Dovas Zaunius (1845–1921) was a Prussian Lithuanian cultural and political activist.

Zaunius received only primary education and earned a living off his  farm in An Rokaiten. He supported publication of Lithuanian books and their smuggling across the Prussian–Russian border. Lithuanian-language books printed in the Latin alphabet were banned in Lithuania which was then part of the Russian Empire (see Lithuanian press ban). His farm welcomed various Lithuanian activists who were persecuted by the Tsarist authorities for violations of the ban or other political activities. Linguist Georg Sauerwein lived on the farm for a year and composed the poem Lietuvininkai we are born.

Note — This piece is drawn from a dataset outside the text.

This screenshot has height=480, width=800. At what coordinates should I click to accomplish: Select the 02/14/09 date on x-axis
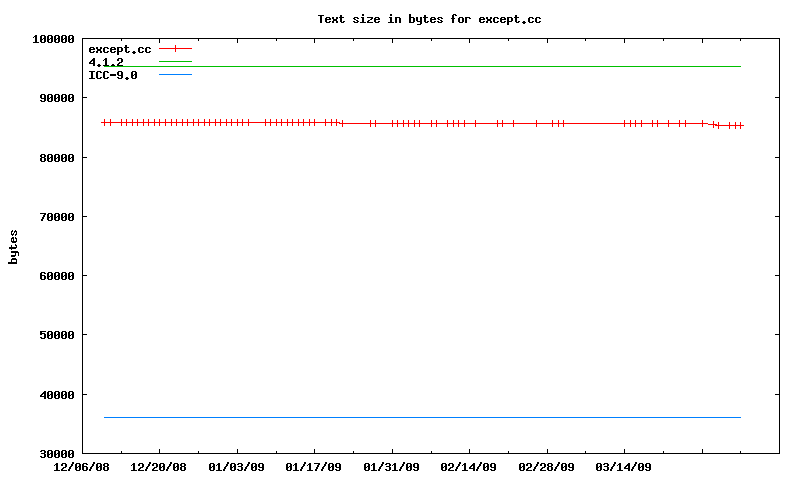coord(469,467)
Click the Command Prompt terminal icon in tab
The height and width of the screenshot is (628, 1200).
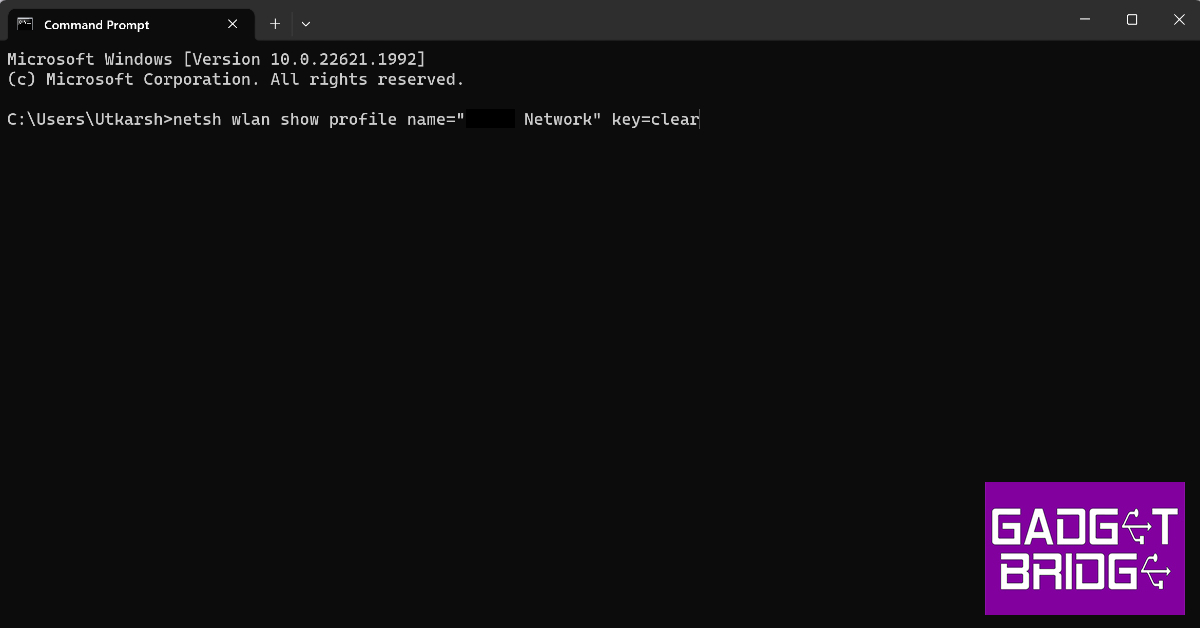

Between 1887 and 1903, Zaunius was elected as chairman of the Birutė Society several times. However, his tenure marked periods of low activity and the society came close to being liquidated in 1903. In 1900, Zaunius and his daughter Morta were entrusted with managing the budget for the Lithuanian exposition at the world's fair in Paris. He also managed the budget of the Lithuanian newspaper Varpas from 1900 to 1905. Zaunius also organized a library at his farm. It sought to collect all Lithuanian publications. Some of this collection was donated to the Lithuanian Scientific Society in Vilnius, the rest was lost during World War II.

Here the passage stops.